History of Green Tea

Japanese Green Tea Shops

Minnan Eisai Tea History

1911 - Ryosenji (Ryosen Temple) in Higashiseburi Village, Saga Japan is considered to be the birthplace of Japanese Tea Cultivation. A Zen Priest by the name of Minnan Eisai brought seeds from Sou, China and planted them in the hillsides of the village. It is said that Eisai gave a famous Buddhist Priest named Myokei Shonin three Tea Seeds and taught her how to cultivate them. The cultivation of tea spread north to Suruga (modern day Shizuoka) and became what is now known worldwide as Uji Tea.

1504 - A Ceramist named Koureimin brought "Kama" (ceramic pots) from Ming China, and the method of steaming tea in these pots became widely used in southern Japan. This also marked the beginning of the Ceramic ware Culture in Kyushu, specifically Aritayaki from Arita, Japan.
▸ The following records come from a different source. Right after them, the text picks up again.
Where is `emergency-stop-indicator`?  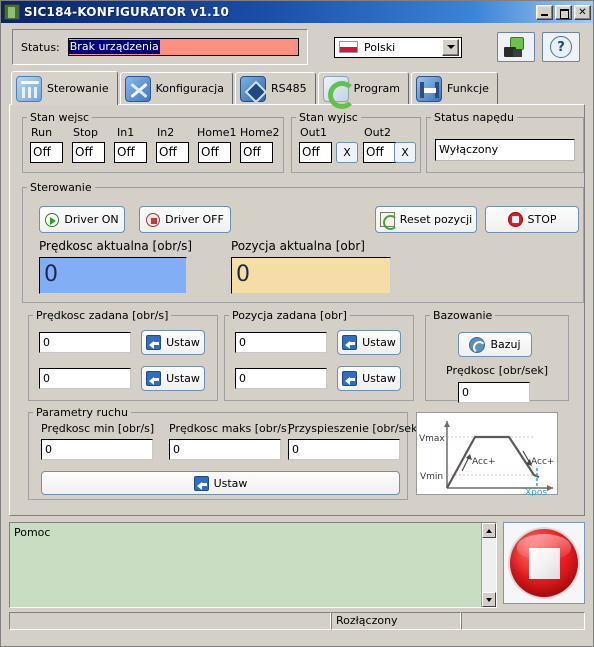
emergency-stop-indicator is located at coordinates (544, 563).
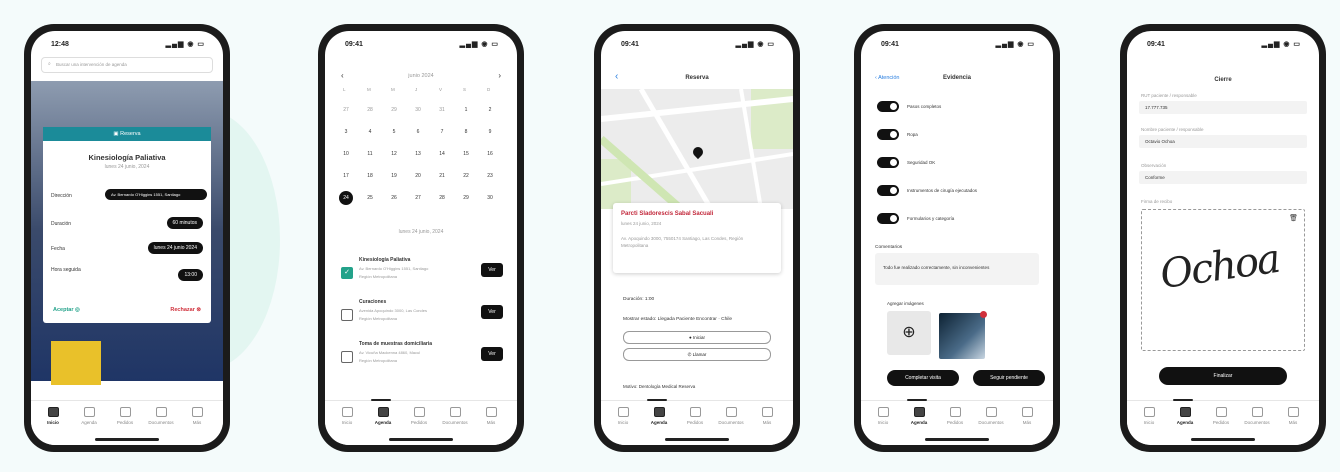  What do you see at coordinates (909, 333) in the screenshot?
I see `add-photo-button: ⊕` at bounding box center [909, 333].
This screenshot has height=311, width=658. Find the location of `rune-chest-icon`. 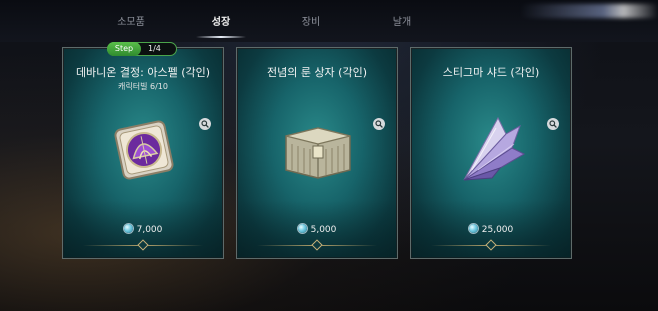

rune-chest-icon is located at coordinates (318, 148).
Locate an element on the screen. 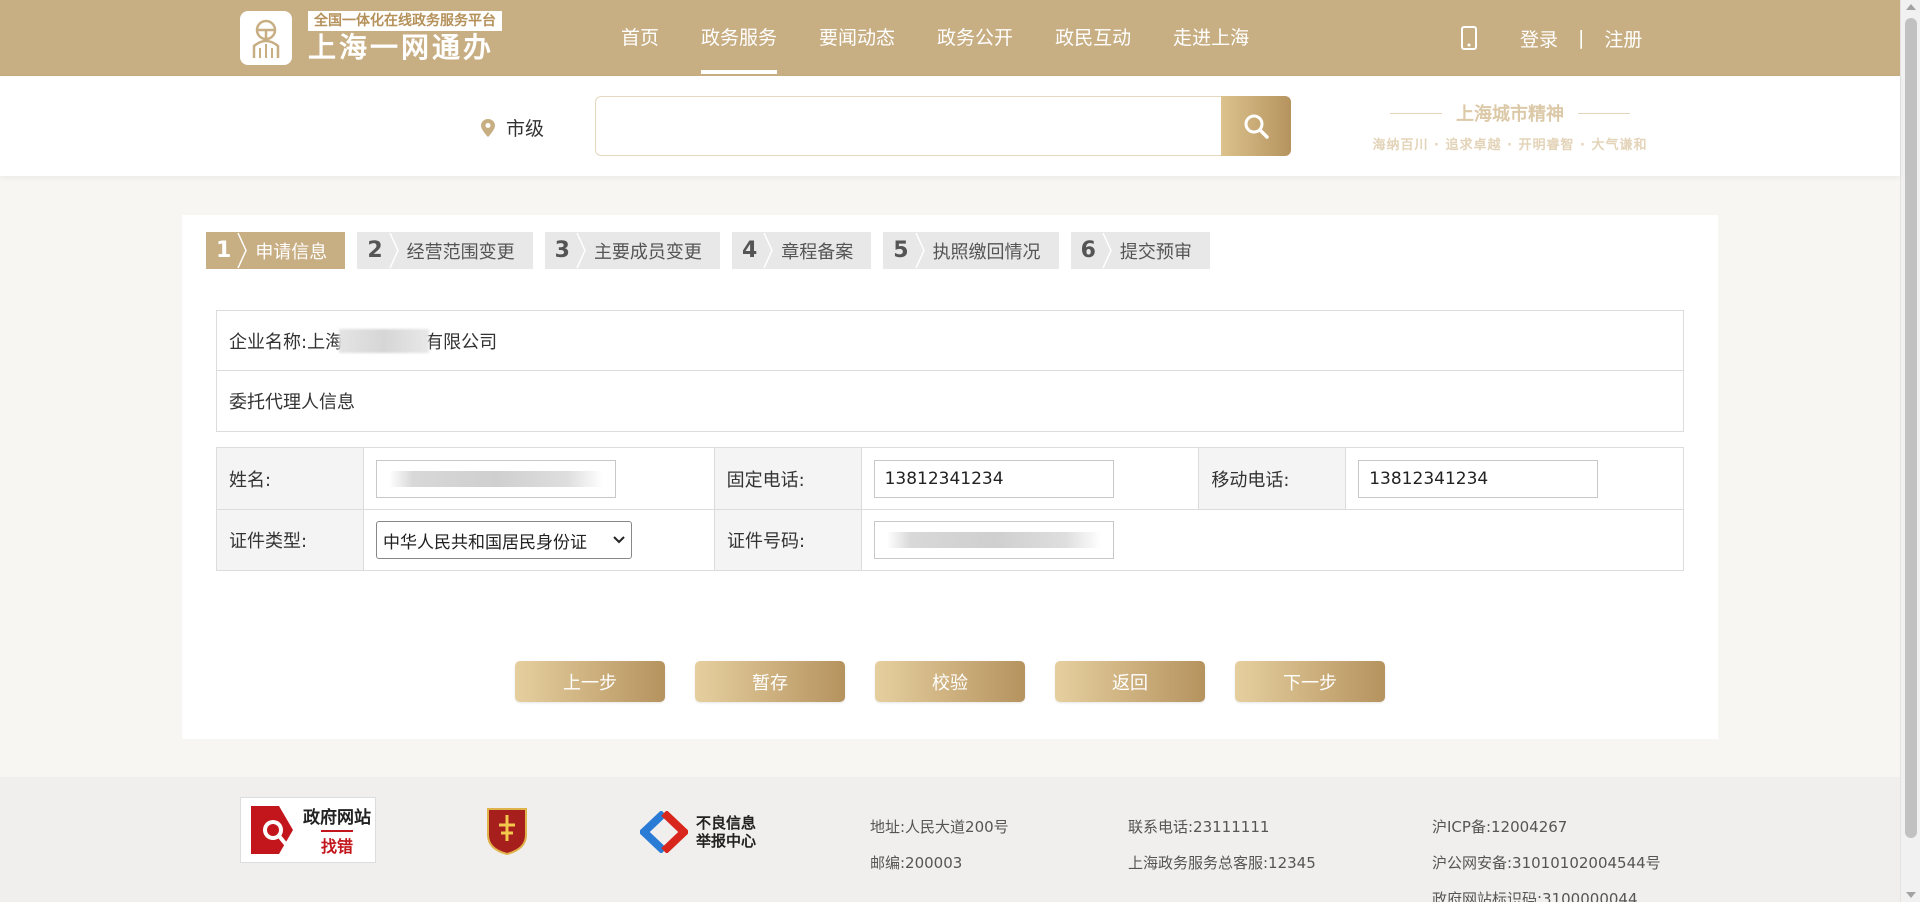 This screenshot has height=902, width=1920. footer-icp: 沪ICP备:12004267 is located at coordinates (1546, 827).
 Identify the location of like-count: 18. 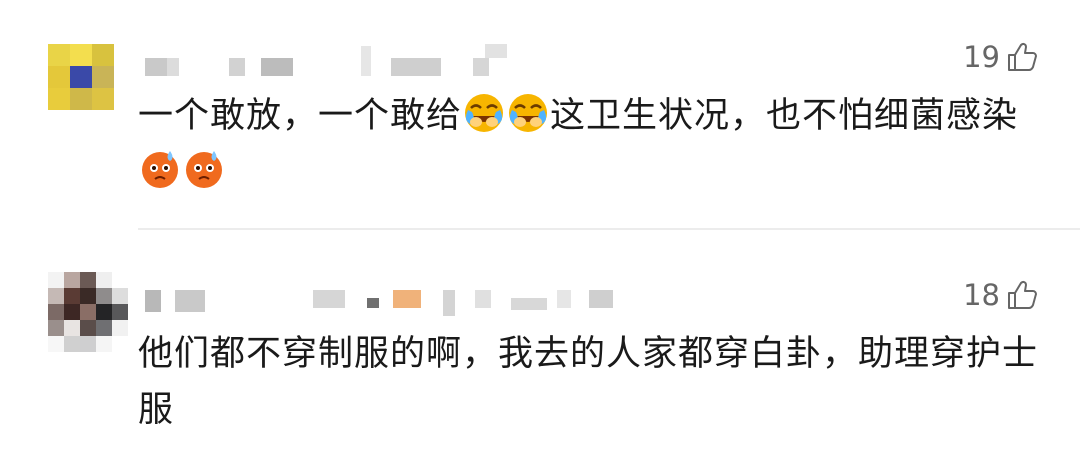
(982, 295).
Hideyo Shitoyotomi Tea History

1593 - During the Momoyama Period (1573-1603), Hideyoshi Toyotomi built the the Nogoya Castle (during his quest to conquer Korea) in Chinzei-cho (in Saga Prefecture). It was in this castle that he created the "Chashitsu" (Tea Room) and refined the austere manner of the "Tea Ceremony." According to the "Nikki", a historical diary of the Merchants of Hakatashi (Fukuoka Prefecture), this room consisted of 4 and a half bamboo mats (Tatami Mats), a bamboo pillar or column and a view of bamboo from the window of the room.

Teat Tree Ureshino

1651 - Samurai Yoshimura Shinbey (a warrior of the Saga Feudal Domain), recommended the clearing of the Mt. Fudou forests in Ureshino town (Ureshino-cho) and began tea cultivation and the developement of the tea industry. Ureshino-cho, considered to have the perfect conditions for growing tea, became the production center for tea in Japan. A "Tea Tree" over 300 years old with a span of more than 80 meters located at Mt. Fudou in Ureshino, stands as a memorial to Yoshimura Shinbey (Father of Ureshino Tea) and is a National Historical Treasure of Japan.

Kouyugai Baisaou

1736 -  Kouyugai Baisaou (a Zen Priest) was born in Hasuike town (Saga, Japan) and believed that drinking Green Tea was not only for the elite class, opened the first Tea Shop (Tsusentei) at the age of 64 in Kyoto for the common people. This led to a growing interest among the Japanese in Green Tea, particularly Sencha Tea. He died on July 16th, 1763 at the age of 89 in Kyoto, Japan.

1760 - During the Edo Period (1603-1868) the exporting of Japanese Green Tea had begun. Contrary to common belief, Japanese Green Tea from Saga Prefecture was being exported to Dutch Businessmen (from the port in Nagasaki) as early as 1760. It was 99 years later, (in 1859) that the port of Yokohama was officially open by the Japanese Government to foreign trade.

Oura Kei (1828-1884)

1853 - A famous female merchant named Oura Kei from Nagasaki is credited as being the Pioneer of Green Tea Exporting. Through a Dutch business firm, she offered samples of Green tea which were passed to America, the United Kingdom and Saudi Arabia. It was an American merchant which placed the first order for 6 tons of tea. In the following years the United Kingdom placed an order for 60 tons. The order was so large that Oura Kei had to collect the Tea from all over Kyushu.